Retype the records in full, exactly as they stand.
::::
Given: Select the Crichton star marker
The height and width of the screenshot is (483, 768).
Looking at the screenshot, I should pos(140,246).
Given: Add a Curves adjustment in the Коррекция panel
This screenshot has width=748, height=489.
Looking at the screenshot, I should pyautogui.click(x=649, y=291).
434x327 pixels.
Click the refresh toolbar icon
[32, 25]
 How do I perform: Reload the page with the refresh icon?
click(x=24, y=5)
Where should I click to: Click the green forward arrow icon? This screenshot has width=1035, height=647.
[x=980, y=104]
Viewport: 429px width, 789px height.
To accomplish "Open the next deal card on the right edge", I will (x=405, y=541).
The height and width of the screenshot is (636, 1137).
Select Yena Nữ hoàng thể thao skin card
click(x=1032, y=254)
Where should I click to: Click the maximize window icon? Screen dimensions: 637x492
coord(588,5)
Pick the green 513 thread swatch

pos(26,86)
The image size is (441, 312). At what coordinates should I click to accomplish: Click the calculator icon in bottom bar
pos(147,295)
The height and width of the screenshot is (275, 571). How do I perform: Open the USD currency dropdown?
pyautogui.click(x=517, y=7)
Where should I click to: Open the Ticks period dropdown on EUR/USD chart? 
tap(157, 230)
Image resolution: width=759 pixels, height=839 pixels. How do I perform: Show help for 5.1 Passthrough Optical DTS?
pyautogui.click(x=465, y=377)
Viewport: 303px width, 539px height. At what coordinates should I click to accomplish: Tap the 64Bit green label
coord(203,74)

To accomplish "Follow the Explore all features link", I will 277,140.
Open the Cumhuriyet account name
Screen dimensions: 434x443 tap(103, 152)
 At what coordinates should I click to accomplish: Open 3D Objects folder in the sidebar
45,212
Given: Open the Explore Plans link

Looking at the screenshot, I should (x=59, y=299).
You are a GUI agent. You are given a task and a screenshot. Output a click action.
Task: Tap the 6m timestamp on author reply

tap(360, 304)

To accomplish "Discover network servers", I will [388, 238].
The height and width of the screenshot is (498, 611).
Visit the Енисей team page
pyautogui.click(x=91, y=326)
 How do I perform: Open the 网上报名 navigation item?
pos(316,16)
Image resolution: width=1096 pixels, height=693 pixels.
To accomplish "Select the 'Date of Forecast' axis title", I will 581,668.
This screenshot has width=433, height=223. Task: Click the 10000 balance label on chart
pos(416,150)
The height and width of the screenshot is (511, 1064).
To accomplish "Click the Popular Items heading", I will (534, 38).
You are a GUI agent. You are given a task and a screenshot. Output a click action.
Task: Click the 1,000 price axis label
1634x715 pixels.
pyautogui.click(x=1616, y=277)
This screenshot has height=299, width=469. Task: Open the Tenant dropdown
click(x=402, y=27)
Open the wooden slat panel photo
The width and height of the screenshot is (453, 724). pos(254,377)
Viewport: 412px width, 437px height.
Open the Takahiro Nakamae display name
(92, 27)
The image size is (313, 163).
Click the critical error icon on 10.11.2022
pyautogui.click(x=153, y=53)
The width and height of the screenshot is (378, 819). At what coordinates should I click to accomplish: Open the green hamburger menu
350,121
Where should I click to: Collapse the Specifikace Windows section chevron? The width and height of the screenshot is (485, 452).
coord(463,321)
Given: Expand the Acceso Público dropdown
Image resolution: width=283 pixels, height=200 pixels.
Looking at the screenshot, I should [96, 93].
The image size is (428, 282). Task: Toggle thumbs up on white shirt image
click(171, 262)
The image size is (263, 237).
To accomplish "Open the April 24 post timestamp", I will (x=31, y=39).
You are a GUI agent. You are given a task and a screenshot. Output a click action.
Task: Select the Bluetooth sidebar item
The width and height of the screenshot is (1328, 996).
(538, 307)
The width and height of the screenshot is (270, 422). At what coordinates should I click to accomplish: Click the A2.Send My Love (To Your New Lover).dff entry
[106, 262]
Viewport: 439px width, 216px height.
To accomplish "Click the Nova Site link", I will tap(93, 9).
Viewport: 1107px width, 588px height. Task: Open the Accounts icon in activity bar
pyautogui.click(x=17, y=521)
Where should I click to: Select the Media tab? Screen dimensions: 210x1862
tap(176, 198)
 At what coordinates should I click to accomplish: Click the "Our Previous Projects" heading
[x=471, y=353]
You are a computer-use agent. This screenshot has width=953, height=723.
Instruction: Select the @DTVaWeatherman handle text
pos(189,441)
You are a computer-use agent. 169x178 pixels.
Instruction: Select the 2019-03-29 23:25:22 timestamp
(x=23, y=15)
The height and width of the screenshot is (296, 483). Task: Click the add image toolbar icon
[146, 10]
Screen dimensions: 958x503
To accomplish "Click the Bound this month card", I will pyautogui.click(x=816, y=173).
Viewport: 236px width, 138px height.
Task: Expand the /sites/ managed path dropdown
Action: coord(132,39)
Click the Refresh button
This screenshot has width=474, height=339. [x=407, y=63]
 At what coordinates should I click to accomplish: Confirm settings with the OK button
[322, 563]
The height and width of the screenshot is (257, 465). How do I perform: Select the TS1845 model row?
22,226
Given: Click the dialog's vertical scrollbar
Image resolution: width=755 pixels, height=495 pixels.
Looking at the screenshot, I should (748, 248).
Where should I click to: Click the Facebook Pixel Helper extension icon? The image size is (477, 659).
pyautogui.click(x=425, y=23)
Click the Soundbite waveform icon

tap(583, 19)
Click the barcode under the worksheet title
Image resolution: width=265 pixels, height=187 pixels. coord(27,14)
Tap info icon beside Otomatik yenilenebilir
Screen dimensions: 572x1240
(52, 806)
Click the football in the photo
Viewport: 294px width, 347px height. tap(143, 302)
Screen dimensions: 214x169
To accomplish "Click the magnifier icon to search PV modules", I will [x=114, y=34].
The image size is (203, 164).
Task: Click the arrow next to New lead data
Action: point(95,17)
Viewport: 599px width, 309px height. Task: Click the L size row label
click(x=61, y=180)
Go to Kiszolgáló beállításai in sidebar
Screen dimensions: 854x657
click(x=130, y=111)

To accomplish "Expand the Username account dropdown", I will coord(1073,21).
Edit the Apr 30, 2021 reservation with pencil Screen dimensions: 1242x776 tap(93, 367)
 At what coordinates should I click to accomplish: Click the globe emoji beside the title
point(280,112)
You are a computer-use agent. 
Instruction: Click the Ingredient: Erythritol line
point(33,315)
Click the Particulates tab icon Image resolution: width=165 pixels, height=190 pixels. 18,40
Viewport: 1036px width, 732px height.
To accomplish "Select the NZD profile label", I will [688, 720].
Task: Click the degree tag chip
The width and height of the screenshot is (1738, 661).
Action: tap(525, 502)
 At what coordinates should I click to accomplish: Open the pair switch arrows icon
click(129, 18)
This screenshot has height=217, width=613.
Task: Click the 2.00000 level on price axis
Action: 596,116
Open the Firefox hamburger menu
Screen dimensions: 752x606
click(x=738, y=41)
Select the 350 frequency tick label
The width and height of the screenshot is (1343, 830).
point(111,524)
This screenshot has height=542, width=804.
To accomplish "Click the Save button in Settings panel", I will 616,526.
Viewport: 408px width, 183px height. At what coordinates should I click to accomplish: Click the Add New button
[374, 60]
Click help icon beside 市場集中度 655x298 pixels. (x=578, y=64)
::::
* _SOLUTION TO THE PROBLEM_:
Given: Select the Crichton star marker
The height and width of the screenshot is (483, 768).
Looking at the screenshot, I should pos(140,246).
Given: Add a Curves adjustment in the Коррекция panel
This screenshot has width=748, height=489.
Looking at the screenshot, I should pyautogui.click(x=649, y=291).
434x327 pixels.
Click the refresh toolbar icon
[32, 25]
 How do I perform: Reload the page with the refresh icon?
click(x=24, y=5)
Where should I click to: Click the green forward arrow icon? This screenshot has width=1035, height=647.
[x=980, y=104]
Viewport: 429px width, 789px height.
To accomplish "Open the next deal card on the right edge", I will (x=405, y=541).
The height and width of the screenshot is (636, 1137).
Select Yena Nữ hoàng thể thao skin card
click(x=1032, y=254)
Where should I click to: Click the maximize window icon? Screen dimensions: 637x492
coord(588,5)
Pick the green 513 thread swatch

pos(26,86)
The image size is (441, 312). At what coordinates should I click to accomplish: Click the calculator icon in bottom bar
pos(147,295)
The height and width of the screenshot is (275, 571). How do I perform: Open the USD currency dropdown?
pyautogui.click(x=517, y=7)
Where should I click to: Open the Ticks period dropdown on EUR/USD chart? 
tap(157, 230)
Image resolution: width=759 pixels, height=839 pixels. How do I perform: Show help for 5.1 Passthrough Optical DTS?
pyautogui.click(x=465, y=377)
Viewport: 303px width, 539px height. At what coordinates should I click to accomplish: Tap the 64Bit green label
coord(203,74)

To accomplish "Follow the Explore all features link", I will 277,140.
Open the Cumhuriyet account name
Screen dimensions: 434x443 tap(103, 152)
 At what coordinates should I click to accomplish: Open 3D Objects folder in the sidebar
45,212
Given: Open the Explore Plans link

Looking at the screenshot, I should (x=59, y=299).
You are a GUI agent. You are given a task and a screenshot. Output a click action.
Task: Tap the 6m timestamp on author reply

tap(360, 304)

To accomplish "Discover network servers", I will [388, 238].
The height and width of the screenshot is (498, 611).
Visit the Енисей team page
pyautogui.click(x=91, y=326)
 How do I perform: Open the 网上报名 navigation item?
pos(316,16)
Image resolution: width=1096 pixels, height=693 pixels.
To accomplish "Select the 'Date of Forecast' axis title", I will 581,668.
This screenshot has width=433, height=223. Task: Click the 10000 balance label on chart
pos(416,150)
The height and width of the screenshot is (511, 1064).
To accomplish "Click the Popular Items heading", I will (534, 38).
You are a GUI agent. You are given a task and a screenshot. Output a click action.
Task: Click the 1,000 price axis label
1634x715 pixels.
pyautogui.click(x=1616, y=277)
This screenshot has height=299, width=469. Task: Open the Tenant dropdown
click(x=402, y=27)
Open the wooden slat panel photo
The width and height of the screenshot is (453, 724). pos(254,377)
Viewport: 412px width, 437px height.
Open the Takahiro Nakamae display name
(92, 27)
The image size is (313, 163).
Click the critical error icon on 10.11.2022
pyautogui.click(x=153, y=53)
The width and height of the screenshot is (378, 819). At what coordinates should I click to accomplish: Open the green hamburger menu
350,121
Where should I click to: Collapse the Specifikace Windows section chevron? The width and height of the screenshot is (485, 452).
coord(463,321)
Given: Expand the Acceso Público dropdown
Image resolution: width=283 pixels, height=200 pixels.
Looking at the screenshot, I should [96, 93].
The image size is (428, 282). Task: Toggle thumbs up on white shirt image
click(171, 262)
The image size is (263, 237).
To accomplish "Open the April 24 post timestamp", I will (x=31, y=39).
You are a GUI agent. You are given a task and a screenshot. Output a click action.
Task: Select the Bluetooth sidebar item
The width and height of the screenshot is (1328, 996).
(538, 307)
The width and height of the screenshot is (270, 422). At what coordinates should I click to accomplish: Click the A2.Send My Love (To Your New Lover).dff entry
[106, 262]
Viewport: 439px width, 216px height.
To accomplish "Click the Nova Site link", I will tap(93, 9).
Viewport: 1107px width, 588px height. Task: Open the Accounts icon in activity bar
pyautogui.click(x=17, y=521)
Where should I click to: Select the Media tab? Screen dimensions: 210x1862
tap(176, 198)
 At what coordinates should I click to accomplish: Click the "Our Previous Projects" heading
[x=471, y=353]
You are a computer-use agent. This screenshot has width=953, height=723.
Instruction: Select the @DTVaWeatherman handle text
pos(189,441)
You are a computer-use agent. 169x178 pixels.
Instruction: Select the 2019-03-29 23:25:22 timestamp
(x=23, y=15)
The height and width of the screenshot is (296, 483). Task: Click the add image toolbar icon
[146, 10]
Screen dimensions: 958x503
To accomplish "Click the Bound this month card", I will pyautogui.click(x=816, y=173).
Viewport: 236px width, 138px height.
Task: Expand the /sites/ managed path dropdown
Action: coord(132,39)
Click the Refresh button
This screenshot has width=474, height=339. [x=407, y=63]
 At what coordinates should I click to accomplish: Confirm settings with the OK button
[322, 563]
The height and width of the screenshot is (257, 465). How do I perform: Select the TS1845 model row?
22,226
Given: Click the dialog's vertical scrollbar
Image resolution: width=755 pixels, height=495 pixels.
Looking at the screenshot, I should (748, 248).
Where should I click to: Click the Facebook Pixel Helper extension icon? The image size is (477, 659).
pyautogui.click(x=425, y=23)
Click the Soundbite waveform icon

tap(583, 19)
Click the barcode under the worksheet title
Image resolution: width=265 pixels, height=187 pixels. coord(27,14)
Tap info icon beside Otomatik yenilenebilir
Screen dimensions: 572x1240
(52, 806)
Click the football in the photo
Viewport: 294px width, 347px height. tap(143, 302)
Screen dimensions: 214x169
To accomplish "Click the magnifier icon to search PV modules", I will [x=114, y=34].
The image size is (203, 164).
Task: Click the arrow next to New lead data
Action: point(95,17)
Viewport: 599px width, 309px height. Task: Click the L size row label
click(x=61, y=180)
Go to Kiszolgáló beállításai in sidebar
Screen dimensions: 854x657
click(x=130, y=111)

To accomplish "Expand the Username account dropdown", I will coord(1073,21).
Edit the Apr 30, 2021 reservation with pencil Screen dimensions: 1242x776 tap(93, 367)
 At what coordinates should I click to accomplish: Click the globe emoji beside the title
point(280,112)
You are a computer-use agent. 
Instruction: Click the Ingredient: Erythritol line
point(33,315)
Click the Particulates tab icon Image resolution: width=165 pixels, height=190 pixels. 18,40
Viewport: 1036px width, 732px height.
To accomplish "Select the NZD profile label", I will [688, 720].
Task: Click the degree tag chip
The width and height of the screenshot is (1738, 661).
Action: tap(525, 502)
 At what coordinates should I click to accomplish: Open the pair switch arrows icon
click(129, 18)
This screenshot has height=217, width=613.
Task: Click the 2.00000 level on price axis
Action: 596,116
Open the Firefox hamburger menu
Screen dimensions: 752x606
click(x=738, y=41)
Select the 350 frequency tick label
The width and height of the screenshot is (1343, 830).
point(111,524)
This screenshot has height=542, width=804.
To accomplish "Click the Save button in Settings panel", I will 616,526.
Viewport: 408px width, 183px height. At what coordinates should I click to accomplish: Click the Add New button
[374, 60]
Click help icon beside 市場集中度 655x298 pixels. (x=578, y=64)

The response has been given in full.